Collected data:
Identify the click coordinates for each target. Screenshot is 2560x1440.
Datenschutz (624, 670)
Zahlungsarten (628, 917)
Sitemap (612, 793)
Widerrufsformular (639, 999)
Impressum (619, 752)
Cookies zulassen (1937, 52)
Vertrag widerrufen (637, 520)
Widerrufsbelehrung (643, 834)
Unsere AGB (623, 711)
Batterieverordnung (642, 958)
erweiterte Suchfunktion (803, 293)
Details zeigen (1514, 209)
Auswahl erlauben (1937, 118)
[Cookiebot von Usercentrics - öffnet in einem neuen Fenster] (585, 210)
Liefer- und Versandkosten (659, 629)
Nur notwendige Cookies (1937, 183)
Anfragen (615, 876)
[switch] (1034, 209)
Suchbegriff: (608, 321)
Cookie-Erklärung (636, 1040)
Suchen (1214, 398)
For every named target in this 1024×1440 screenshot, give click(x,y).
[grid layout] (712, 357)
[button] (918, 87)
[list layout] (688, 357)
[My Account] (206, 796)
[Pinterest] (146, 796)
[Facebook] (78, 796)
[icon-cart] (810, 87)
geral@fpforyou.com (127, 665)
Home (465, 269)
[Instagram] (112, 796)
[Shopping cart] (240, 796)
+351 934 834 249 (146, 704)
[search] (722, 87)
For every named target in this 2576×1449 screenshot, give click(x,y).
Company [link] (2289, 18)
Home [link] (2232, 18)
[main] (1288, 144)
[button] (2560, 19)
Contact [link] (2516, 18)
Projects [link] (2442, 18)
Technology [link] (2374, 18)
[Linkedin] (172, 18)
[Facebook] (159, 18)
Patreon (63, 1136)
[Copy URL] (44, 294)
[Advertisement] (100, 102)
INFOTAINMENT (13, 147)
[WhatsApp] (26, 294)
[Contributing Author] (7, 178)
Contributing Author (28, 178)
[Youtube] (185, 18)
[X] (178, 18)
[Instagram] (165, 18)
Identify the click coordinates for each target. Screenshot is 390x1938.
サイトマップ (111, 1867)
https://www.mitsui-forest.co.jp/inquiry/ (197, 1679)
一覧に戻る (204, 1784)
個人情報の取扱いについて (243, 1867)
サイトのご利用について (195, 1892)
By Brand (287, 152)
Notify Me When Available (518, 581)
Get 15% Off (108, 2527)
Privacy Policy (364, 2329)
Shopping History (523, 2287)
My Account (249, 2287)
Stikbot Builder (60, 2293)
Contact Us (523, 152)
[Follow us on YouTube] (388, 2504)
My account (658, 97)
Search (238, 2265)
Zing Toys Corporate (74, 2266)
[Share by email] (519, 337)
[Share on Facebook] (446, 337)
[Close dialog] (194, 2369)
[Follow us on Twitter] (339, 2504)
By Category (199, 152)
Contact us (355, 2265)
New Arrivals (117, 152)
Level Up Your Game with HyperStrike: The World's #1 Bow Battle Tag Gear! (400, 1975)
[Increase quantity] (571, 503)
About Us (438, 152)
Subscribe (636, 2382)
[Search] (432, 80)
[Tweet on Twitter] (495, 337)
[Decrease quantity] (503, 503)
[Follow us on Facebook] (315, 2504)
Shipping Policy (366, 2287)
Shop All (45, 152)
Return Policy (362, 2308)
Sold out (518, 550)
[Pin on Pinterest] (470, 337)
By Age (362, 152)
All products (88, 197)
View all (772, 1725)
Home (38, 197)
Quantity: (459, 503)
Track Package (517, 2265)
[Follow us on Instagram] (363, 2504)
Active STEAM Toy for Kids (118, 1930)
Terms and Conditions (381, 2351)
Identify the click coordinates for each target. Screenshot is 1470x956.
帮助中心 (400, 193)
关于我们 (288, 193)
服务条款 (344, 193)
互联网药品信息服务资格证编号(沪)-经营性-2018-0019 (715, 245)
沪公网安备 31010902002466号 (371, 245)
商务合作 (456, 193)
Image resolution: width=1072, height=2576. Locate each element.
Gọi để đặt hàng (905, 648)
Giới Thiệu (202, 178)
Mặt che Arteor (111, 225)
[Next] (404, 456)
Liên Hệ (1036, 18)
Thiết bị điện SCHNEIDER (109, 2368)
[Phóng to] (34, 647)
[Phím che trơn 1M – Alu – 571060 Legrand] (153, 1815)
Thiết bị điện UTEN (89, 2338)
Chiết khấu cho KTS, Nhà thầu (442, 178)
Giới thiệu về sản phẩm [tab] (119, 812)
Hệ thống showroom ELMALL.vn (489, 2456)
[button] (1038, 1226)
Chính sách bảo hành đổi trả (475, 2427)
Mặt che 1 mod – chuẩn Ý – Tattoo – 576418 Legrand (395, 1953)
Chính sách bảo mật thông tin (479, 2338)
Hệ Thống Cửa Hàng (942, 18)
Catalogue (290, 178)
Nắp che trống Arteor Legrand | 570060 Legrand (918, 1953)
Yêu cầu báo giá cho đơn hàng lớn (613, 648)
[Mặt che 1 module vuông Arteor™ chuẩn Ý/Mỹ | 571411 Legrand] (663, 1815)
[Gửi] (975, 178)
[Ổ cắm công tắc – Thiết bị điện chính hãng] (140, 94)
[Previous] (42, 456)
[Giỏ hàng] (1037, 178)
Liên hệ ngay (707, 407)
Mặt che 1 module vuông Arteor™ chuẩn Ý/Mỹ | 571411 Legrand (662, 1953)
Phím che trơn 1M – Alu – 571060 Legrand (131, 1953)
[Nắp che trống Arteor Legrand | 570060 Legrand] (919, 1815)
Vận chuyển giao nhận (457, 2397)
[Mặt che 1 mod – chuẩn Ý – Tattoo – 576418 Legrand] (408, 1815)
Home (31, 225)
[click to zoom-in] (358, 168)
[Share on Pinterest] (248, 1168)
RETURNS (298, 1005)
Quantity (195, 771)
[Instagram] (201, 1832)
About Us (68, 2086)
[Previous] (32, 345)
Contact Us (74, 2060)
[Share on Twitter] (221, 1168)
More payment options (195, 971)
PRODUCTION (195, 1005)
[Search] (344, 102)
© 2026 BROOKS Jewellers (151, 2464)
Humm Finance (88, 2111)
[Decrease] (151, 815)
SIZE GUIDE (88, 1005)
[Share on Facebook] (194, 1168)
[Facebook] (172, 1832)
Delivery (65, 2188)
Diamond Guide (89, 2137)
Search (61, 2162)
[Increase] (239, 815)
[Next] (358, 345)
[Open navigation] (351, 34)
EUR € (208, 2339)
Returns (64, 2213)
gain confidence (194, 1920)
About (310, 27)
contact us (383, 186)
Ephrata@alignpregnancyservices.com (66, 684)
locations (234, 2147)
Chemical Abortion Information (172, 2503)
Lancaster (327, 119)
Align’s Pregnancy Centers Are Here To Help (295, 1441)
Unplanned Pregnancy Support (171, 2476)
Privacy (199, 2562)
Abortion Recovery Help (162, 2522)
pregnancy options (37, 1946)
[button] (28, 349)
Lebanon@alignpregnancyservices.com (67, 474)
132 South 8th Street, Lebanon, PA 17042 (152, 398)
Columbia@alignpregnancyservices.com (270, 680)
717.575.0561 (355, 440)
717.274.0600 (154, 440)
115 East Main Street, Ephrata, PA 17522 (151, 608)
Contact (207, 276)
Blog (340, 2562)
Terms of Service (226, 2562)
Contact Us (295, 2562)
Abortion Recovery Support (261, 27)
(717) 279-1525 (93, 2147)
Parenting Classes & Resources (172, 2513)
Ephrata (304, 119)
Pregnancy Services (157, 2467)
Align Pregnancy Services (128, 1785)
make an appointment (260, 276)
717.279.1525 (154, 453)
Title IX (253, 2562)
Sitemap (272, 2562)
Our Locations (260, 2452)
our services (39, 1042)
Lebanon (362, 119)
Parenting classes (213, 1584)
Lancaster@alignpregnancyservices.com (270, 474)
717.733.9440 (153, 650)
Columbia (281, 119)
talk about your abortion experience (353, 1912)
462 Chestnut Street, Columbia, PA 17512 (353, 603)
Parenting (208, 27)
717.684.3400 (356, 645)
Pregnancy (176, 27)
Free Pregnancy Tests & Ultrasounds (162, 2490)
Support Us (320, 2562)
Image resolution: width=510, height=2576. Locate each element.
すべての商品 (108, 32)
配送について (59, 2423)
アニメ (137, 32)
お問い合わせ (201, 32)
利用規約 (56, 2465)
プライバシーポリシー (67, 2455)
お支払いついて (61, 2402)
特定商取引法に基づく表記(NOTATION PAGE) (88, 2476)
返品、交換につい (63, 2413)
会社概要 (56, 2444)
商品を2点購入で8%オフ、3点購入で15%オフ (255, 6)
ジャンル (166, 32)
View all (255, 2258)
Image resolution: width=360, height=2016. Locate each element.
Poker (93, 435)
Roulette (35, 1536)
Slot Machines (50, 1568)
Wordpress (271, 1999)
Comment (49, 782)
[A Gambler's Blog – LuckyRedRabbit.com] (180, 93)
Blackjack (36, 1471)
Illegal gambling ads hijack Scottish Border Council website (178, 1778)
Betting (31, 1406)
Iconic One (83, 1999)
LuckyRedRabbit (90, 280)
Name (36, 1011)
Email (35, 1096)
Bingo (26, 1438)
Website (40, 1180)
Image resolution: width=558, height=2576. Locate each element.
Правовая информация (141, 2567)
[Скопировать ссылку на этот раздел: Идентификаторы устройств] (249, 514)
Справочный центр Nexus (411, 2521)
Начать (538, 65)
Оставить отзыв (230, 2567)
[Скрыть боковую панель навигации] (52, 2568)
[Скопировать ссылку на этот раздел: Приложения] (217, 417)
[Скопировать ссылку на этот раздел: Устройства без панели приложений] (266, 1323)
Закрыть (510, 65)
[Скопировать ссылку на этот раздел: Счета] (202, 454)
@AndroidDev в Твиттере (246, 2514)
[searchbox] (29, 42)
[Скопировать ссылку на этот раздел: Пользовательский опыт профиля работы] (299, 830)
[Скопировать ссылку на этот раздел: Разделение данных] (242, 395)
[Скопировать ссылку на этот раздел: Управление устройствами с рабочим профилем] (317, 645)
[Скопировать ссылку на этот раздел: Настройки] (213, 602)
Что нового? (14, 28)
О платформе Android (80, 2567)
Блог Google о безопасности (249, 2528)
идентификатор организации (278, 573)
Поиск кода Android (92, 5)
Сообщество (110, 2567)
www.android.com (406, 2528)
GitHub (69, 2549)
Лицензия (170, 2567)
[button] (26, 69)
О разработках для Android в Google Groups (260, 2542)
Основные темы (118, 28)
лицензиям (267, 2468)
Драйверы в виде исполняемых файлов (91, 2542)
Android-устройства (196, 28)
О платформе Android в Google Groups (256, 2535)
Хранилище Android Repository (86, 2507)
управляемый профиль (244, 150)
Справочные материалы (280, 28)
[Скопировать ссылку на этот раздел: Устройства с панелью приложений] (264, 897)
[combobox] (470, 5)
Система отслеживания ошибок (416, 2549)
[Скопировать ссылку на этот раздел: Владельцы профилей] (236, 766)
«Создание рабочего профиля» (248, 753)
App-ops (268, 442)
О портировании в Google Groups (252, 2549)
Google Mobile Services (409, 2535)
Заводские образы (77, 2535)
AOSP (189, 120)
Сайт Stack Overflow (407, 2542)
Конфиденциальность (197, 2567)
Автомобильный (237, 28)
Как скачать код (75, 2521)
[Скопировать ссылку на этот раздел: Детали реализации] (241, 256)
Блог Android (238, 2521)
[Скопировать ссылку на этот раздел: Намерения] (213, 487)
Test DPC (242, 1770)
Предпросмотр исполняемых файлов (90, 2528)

EXERCISE AIM.
Reproduce precisely, and with no line left out, each line from the top of the entries through the line that carries "[Shopping cart] (240, 796)".

ANSWER SPACE.
Identify the click coordinates for each target. Screenshot is 2560x1440.
Datenschutz (624, 670)
Zahlungsarten (628, 917)
Sitemap (612, 793)
Widerrufsformular (639, 999)
Impressum (619, 752)
Cookies zulassen (1937, 52)
Vertrag widerrufen (637, 520)
Widerrufsbelehrung (643, 834)
Unsere AGB (623, 711)
Batterieverordnung (642, 958)
erweiterte Suchfunktion (803, 293)
Details zeigen (1514, 209)
Auswahl erlauben (1937, 118)
[Cookiebot von Usercentrics - öffnet in einem neuen Fenster] (585, 210)
Liefer- und Versandkosten (659, 629)
Nur notwendige Cookies (1937, 183)
Anfragen (615, 876)
[switch] (1034, 209)
Suchbegriff: (608, 321)
Cookie-Erklärung (636, 1040)
Suchen (1214, 398)
For every named target in this 1024×1440 screenshot, give click(x,y).
[grid layout] (712, 357)
[button] (918, 87)
[list layout] (688, 357)
[My Account] (206, 796)
[Pinterest] (146, 796)
[Facebook] (78, 796)
[icon-cart] (810, 87)
geral@fpforyou.com (127, 665)
Home (465, 269)
[Instagram] (112, 796)
[Shopping cart] (240, 796)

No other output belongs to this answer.